Pause bien méritée après les étouffantes montagnes rouges. La jeune chinoise propose de cuisiner pour nous et son père un plat typique de sa région. Ça lui fait plaisir dit-elle... Je la regarde préparer notamment un légume inconnu, la racine de fleur de lotus. J’adore les découvertes culinaires et je sens qu’en Chine, je ne vais pas être déçue ! Un des plats est très relevé (Elle s’est d’ailleurs brûlée les mains en coupant le piment !) et nous nous amusons de voir le père, qui pourtant adore, transpirer à grosses gouttes en mangeant (nous passons notre tour sur le bœuf au piment). Nous nous rendons en fin d’après-midi dans un lieu magique inscrit au patrimoine de l’Unesco : les ruines perchées de Jiaohe, à quelques kilomètres de Turpan. Les ruines d’une ville immense construite uniquement en boue il y a 1600 ans et incroyablement bien conservée grâce à la sécheresse. Difficile d’imaginer la vie ici vue la chaleur ! Les ouïghours habitent pourtant encore tout autour. On peut suivre le tracé des rivières à la sortie des canaux souterrains grâce à leurs coulées vertes. Une pastèque bien fraîche, une glace au yaourt (les ouïghours partagent avec les mongols la cuisine au mouton et les spécialités laitières) et direction l’auberge pour prendre une bonne douche avant le départ en train. La gare de Turpan est située à 50km de la ville. A l’époque où ils l’ont construite, la ville étant dans une cuvette, ils ont eu peur que les trains ne puissent pas repartir. Du coup, pour arriver jusqu’au quai : deux barrages routiers, deux contrôles minutieux des passeports et scan des bagages et même une fouille manuelle des sacs en plus (Turpan est une ville majoritairement ouïghoure !). Mieux vaut prendre de l’avance pour ne pas manquer son train ! Vraiment, je ne pourrai pas m’y faire. Ils disent que tout ça est pour préserver la paix… En attendant le train, nous sommes l’attraction. On veut voir des « billets français ». On se prend en photo avec nous bien sûr. Le moindre geste est observé… ça promet !

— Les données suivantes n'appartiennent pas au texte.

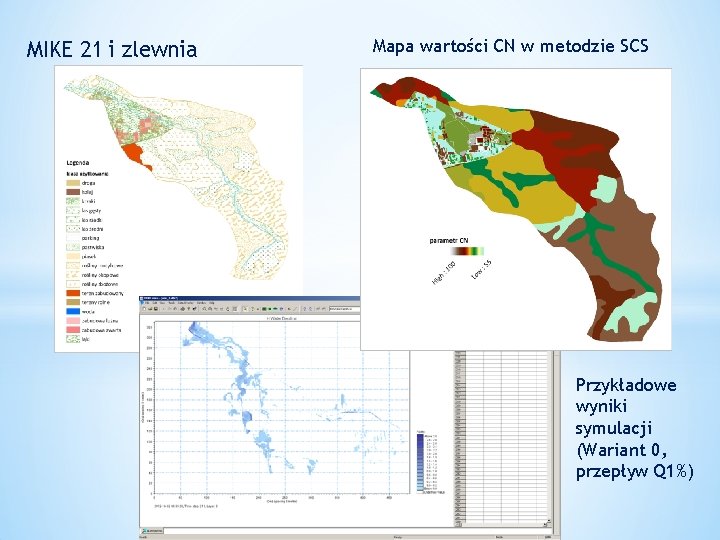Click the Save disk toolbar icon

click(x=156, y=309)
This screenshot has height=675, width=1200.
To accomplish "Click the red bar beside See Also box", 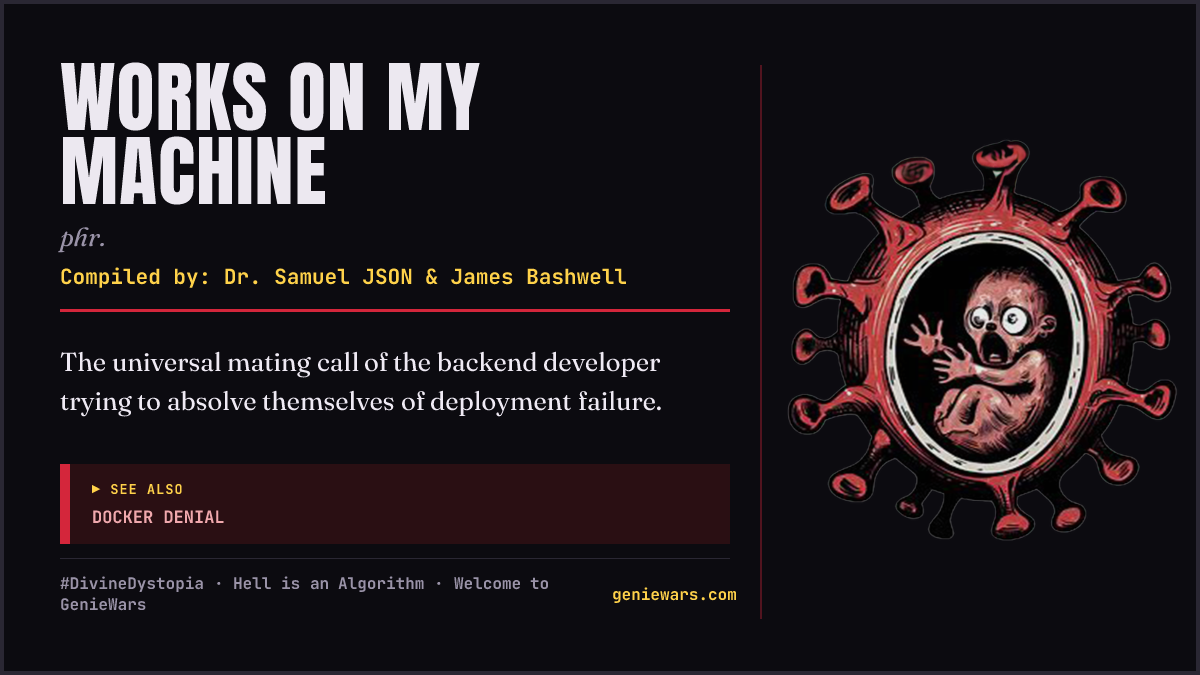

Enfin nous voilà dans un train couchette chinois. Plus moderne que les trains russes avec le wifi (uniquement à travers une application chinoise bien sûr) et avec des couchettes sur trois étages. La convivialité y est bien moindre qu’en Russie. Peu de discussions entre les passagers et avec nous.  Nous faisons un arrêt rapide à Wuwei dans la province du Ganzu. Notre souhait initial était d’aller bien plus loin, à Xi’an, pour nous y installer quelques jours. Mais nous nous y sommes pris trop tard et n’avons pu avoir de billets de train direct. Qu’à cela ne tienne. Faisons halte à Wuwei.